The firm said that the StrandHogg vulnerability allowed malicious apps to “pose as any legitimate app, granting hackers access to private SMS’ and photos, steal victims’ log-in credentials, track movements, make and/or record phone conversations, and spy through a phone’s camera and microphone”.
StrandHogg vulnerability exploited by 36 malicious apps over the past three years
The most worrying fact about the vulnerability is that hackers can exploit it without obtaining root access and can also access devices’ phone logs, access location and GPS information, and take photos through phone cameras.They can do so as their malicious apps can be made to pose as legitimate apps and request permissions such as access to SMS, photos, microphone, and GPS.
After carrying out a detailed analysis of the StrandHogg vulnerability affecting Android devices, security firm Lookout confirmed that the vulnerability was exploited by as many as 36 malicious apps, including variants of the feared Bankbot banking trojan.
All these apps were not present on the Google Play Store but were installed in Android devices by other malicious apps that were downloaded by Android device users from the app store.
“A common tactic for banking trojans is to trick users into disclosing their banking credentials to the attacker by displaying a fake login screen over legitimate mobile banking apps. Attackers are then able to create fraudulent financial transactions.
“While Android has safeguards in place to defend against overlay attacks, by using Strandhogg attackers can still mount such an attack even against current versions of Android,” the firm noted.
According to Sam Bakken, senior product marketing manager at OneSpan, app developers can use various mobile app security technologies under the umbrella of in-app protection, including app shielding and runtime protection, to mitigate these windows of exposure resulting from security issues in both Android and iOS.
New variants of BankBot banking trojan are more sophisticated and difficult to detect
The BankBot banking trojan was first discovered by security researchers in 2017 and was promptly removed by Google from its Play Store.

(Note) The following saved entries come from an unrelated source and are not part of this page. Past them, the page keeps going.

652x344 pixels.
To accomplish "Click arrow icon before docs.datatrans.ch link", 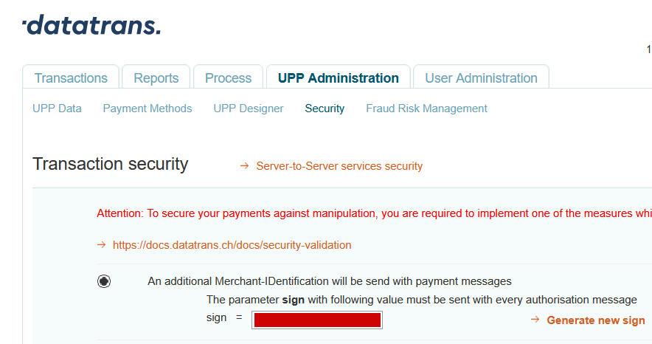I will click(102, 245).
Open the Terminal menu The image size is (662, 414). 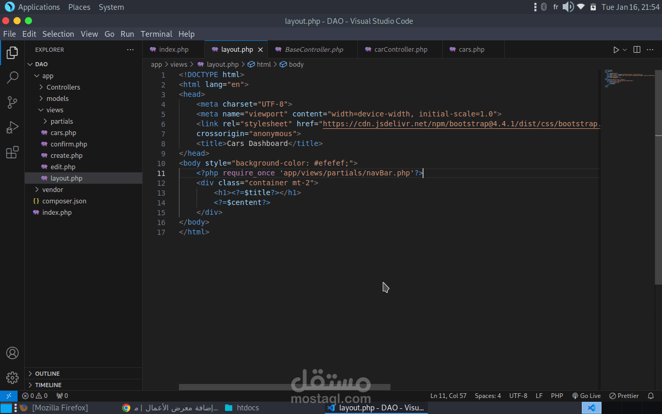156,34
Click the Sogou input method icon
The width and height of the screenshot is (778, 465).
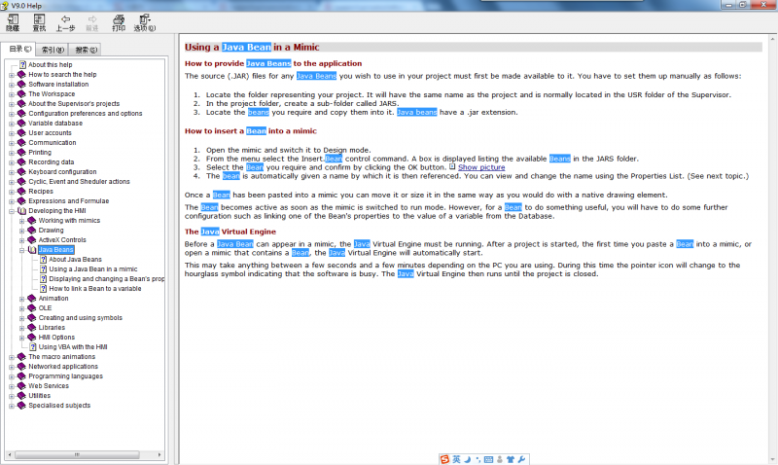click(x=444, y=459)
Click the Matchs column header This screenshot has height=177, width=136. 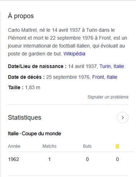click(50, 146)
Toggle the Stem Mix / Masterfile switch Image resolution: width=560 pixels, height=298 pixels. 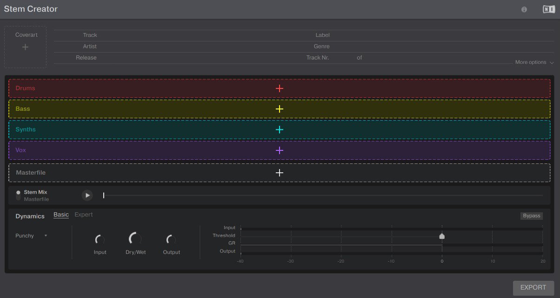(x=18, y=195)

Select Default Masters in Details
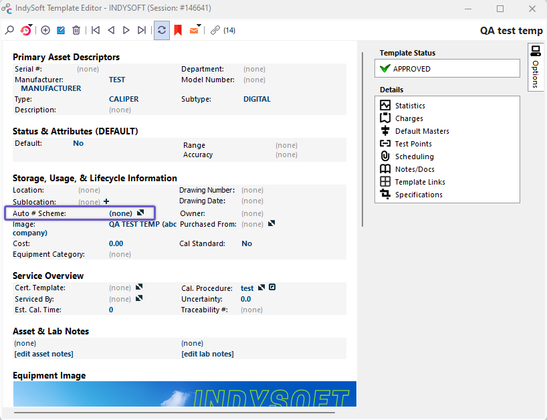[x=421, y=131]
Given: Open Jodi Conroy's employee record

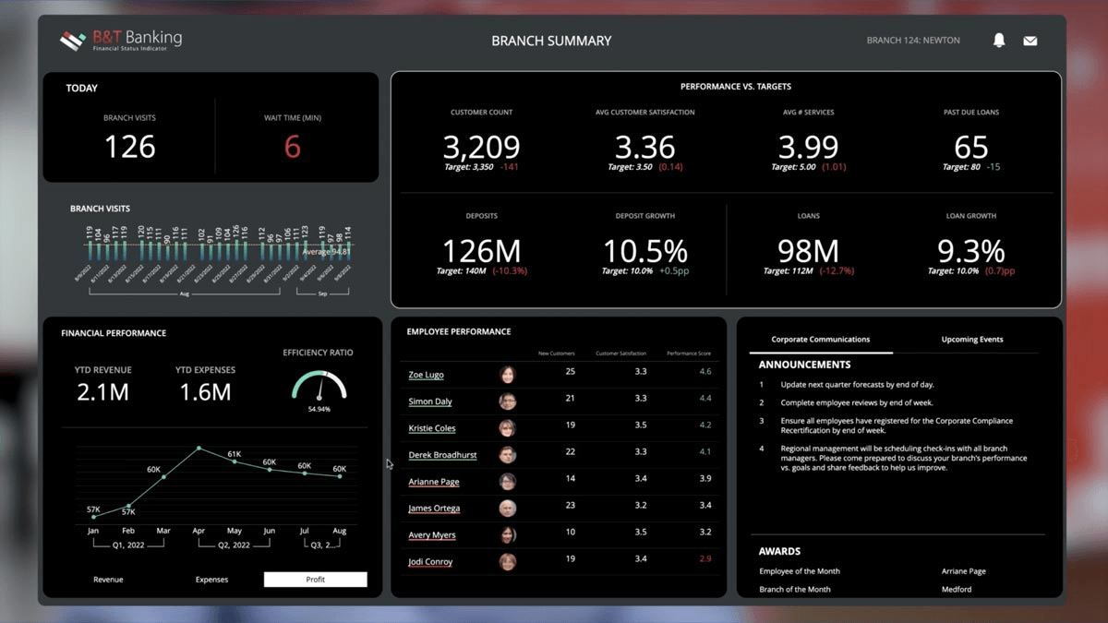Looking at the screenshot, I should [x=429, y=561].
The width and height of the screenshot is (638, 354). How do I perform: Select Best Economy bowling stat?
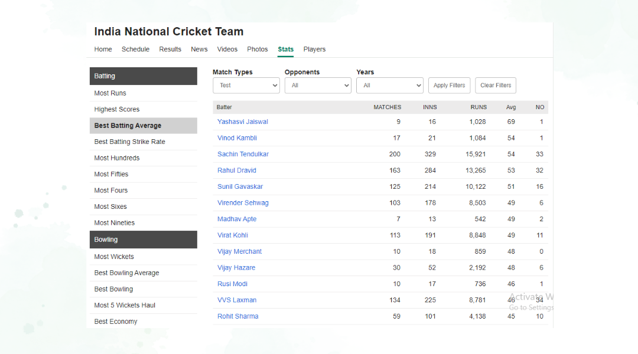click(x=116, y=322)
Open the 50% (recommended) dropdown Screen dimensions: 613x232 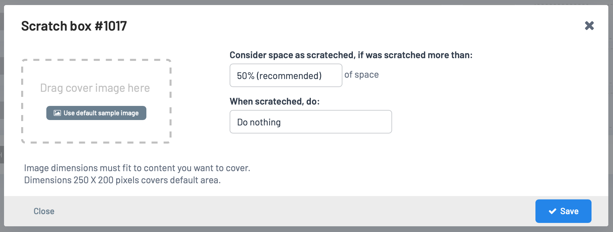click(x=286, y=75)
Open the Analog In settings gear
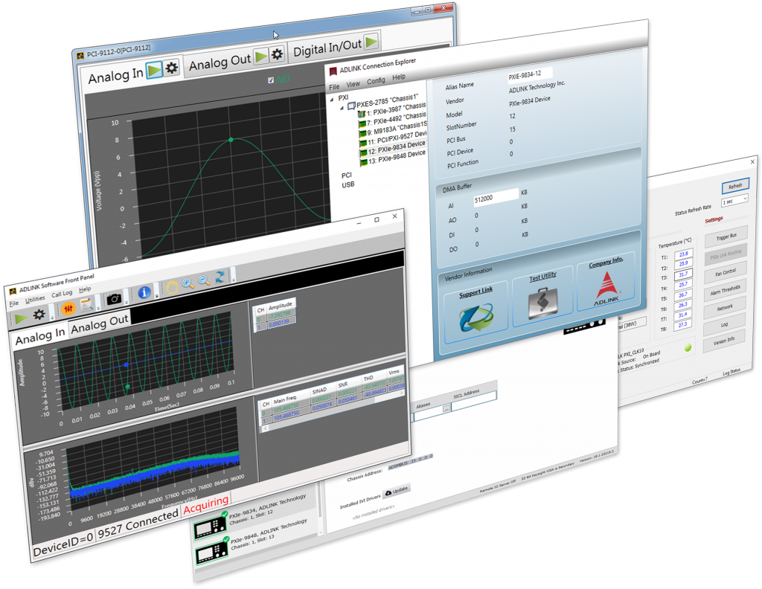 pyautogui.click(x=171, y=68)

However, the malware returned to the Play Store a few months later, this time hiding inside the download package of a duplicate version of Jewel Star Classic, a popular Android game.
According to security researchers at ESET who discovered the new BankBot variant, it was “the first one to successfully combine the recent steps of BankBot’s evolution: improved code obfuscation, a sophisticated payload dropping functionality, and a cunning infection mechanism abusing Android’s Accessibility Service.”

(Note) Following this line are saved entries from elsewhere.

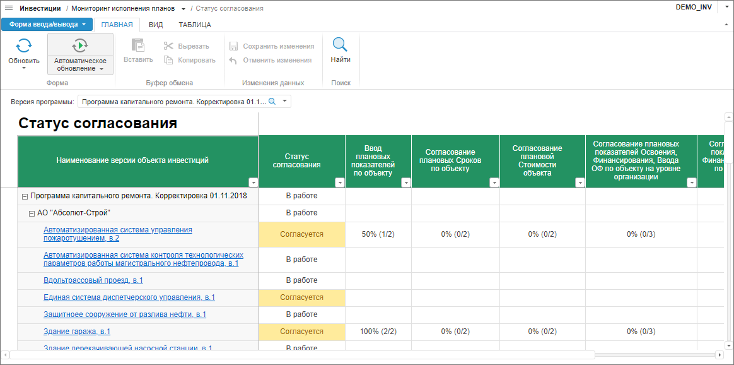Click the Найти search icon
734x365 pixels.
[340, 45]
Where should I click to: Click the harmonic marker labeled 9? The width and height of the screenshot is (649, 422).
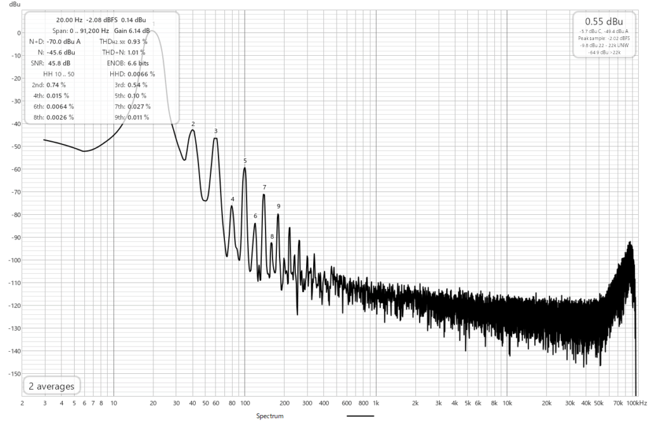click(278, 206)
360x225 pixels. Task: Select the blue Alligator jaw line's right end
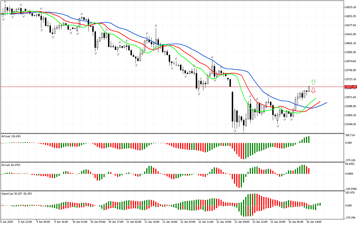pyautogui.click(x=326, y=103)
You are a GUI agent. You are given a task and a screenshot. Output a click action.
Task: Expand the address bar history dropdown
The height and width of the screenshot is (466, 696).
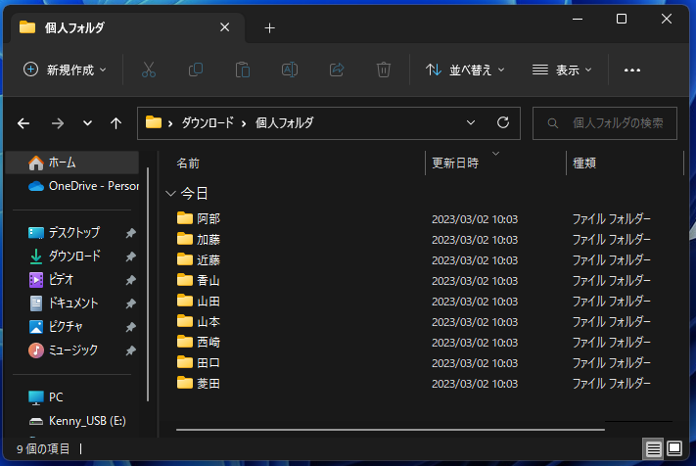point(471,123)
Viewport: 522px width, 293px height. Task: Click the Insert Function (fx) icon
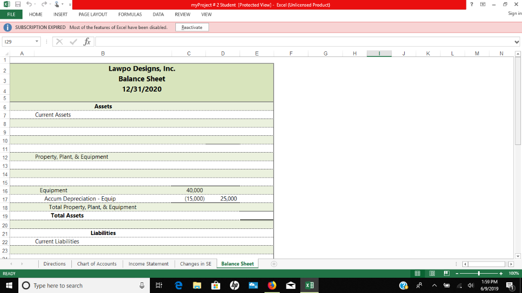click(x=87, y=42)
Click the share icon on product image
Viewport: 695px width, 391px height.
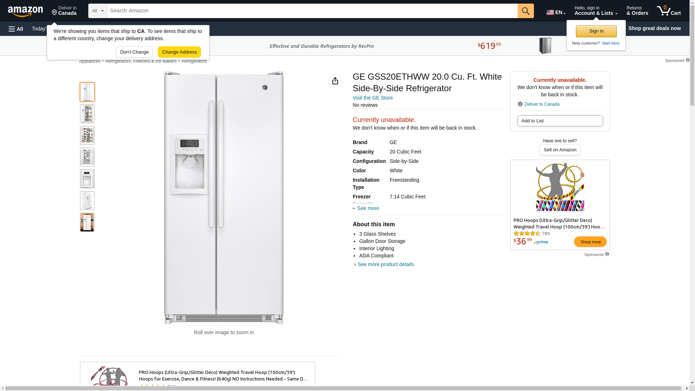(x=335, y=81)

Last year, security firm Trend Micro also warned in its Mobile Threat Landscape Report about a number of hackers using variants of the BankBot trojan to target users of banking apps after the malware’s source code was dumped by an unknown hacker on Dark Web forums.

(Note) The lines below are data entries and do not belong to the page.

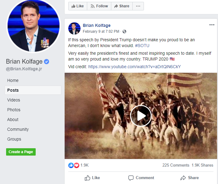
Task: View the 225 Comments on the post
Action: coord(176,165)
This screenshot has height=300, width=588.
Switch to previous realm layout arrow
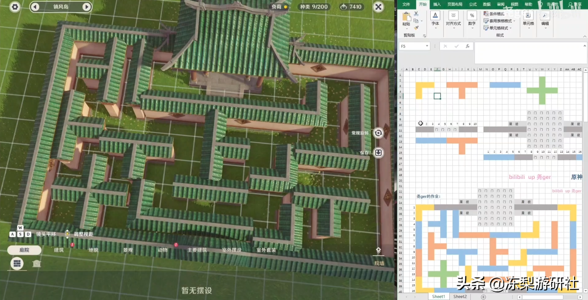pos(35,7)
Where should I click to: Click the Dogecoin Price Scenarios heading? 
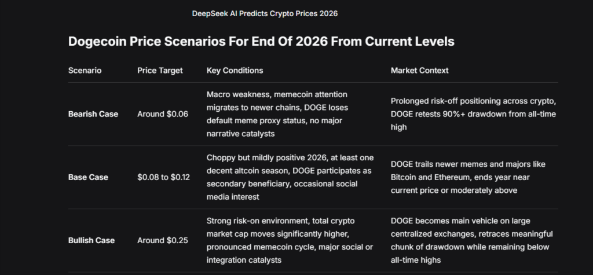click(261, 42)
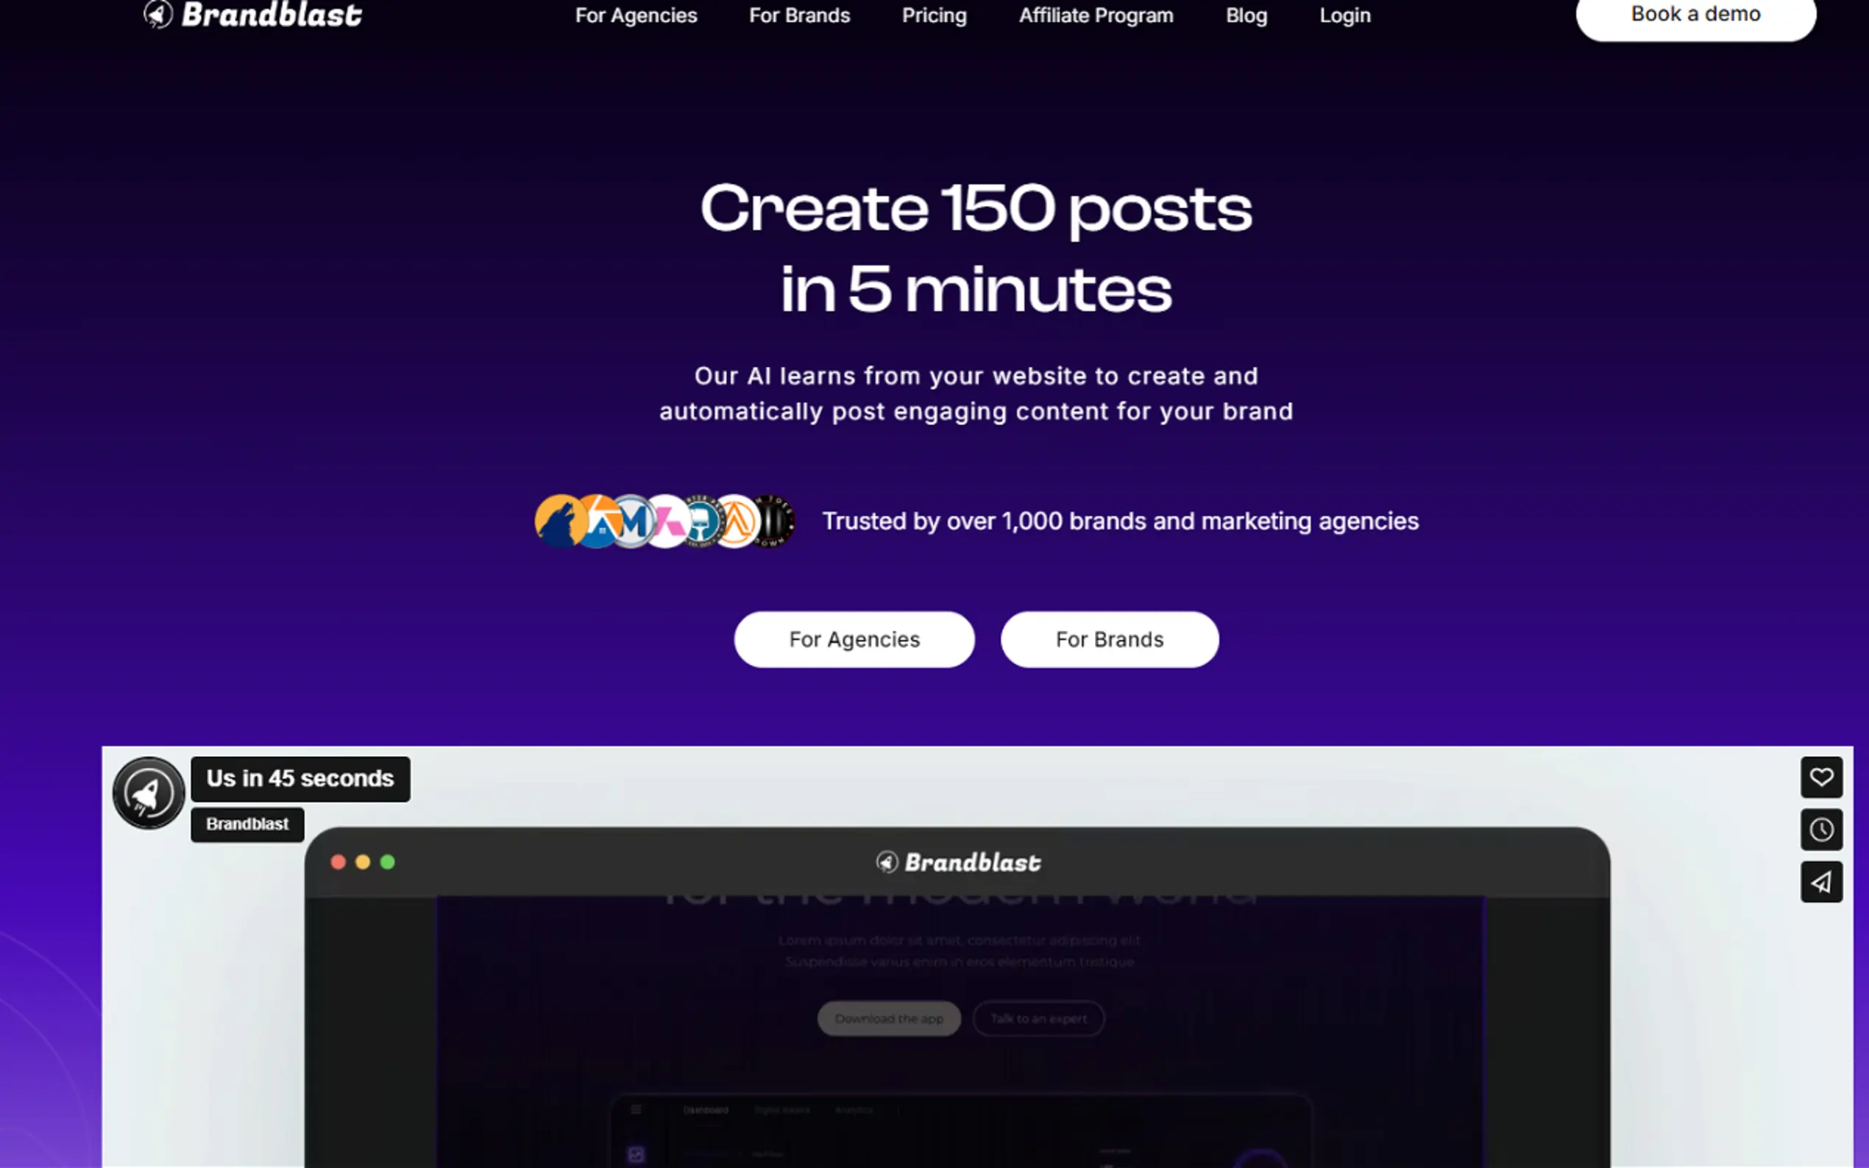
Task: Click the white For Agencies hero button
Action: [x=855, y=640]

“BankBot’s latest versions spoof 160 banks from 27 countries, with one sample alone downloaded 5,000 – 10,000 times. BankBot had anti-signature and anti-sandbox capabilities. It also carried out command-and-control (C&C) communication by abusing Firebase Cloud Messaging, Google’s cross-platform messaging back-end service, as a middleman between their C&C servers and their victim’s data,” the firm said.
Commenting on the exploitation of StrandHogg by variants of BankBot, Trend Micro said that vulnerabilities like these expose users to significant risk, because not only do they have to contend with malicious apps themselves, they also need to practice caution with trusted legitimate applications.
“Users should also be careful when browsing through third-party app stores where they could have a higher chance of downloading malicious apps because of a less stringent approval process.
“Applying patches and updates that address vulnerabilities as soon as they become available is the best viable defense against possible exploits, which should be practiced not only by users but by software and app developers as well,” the firm added.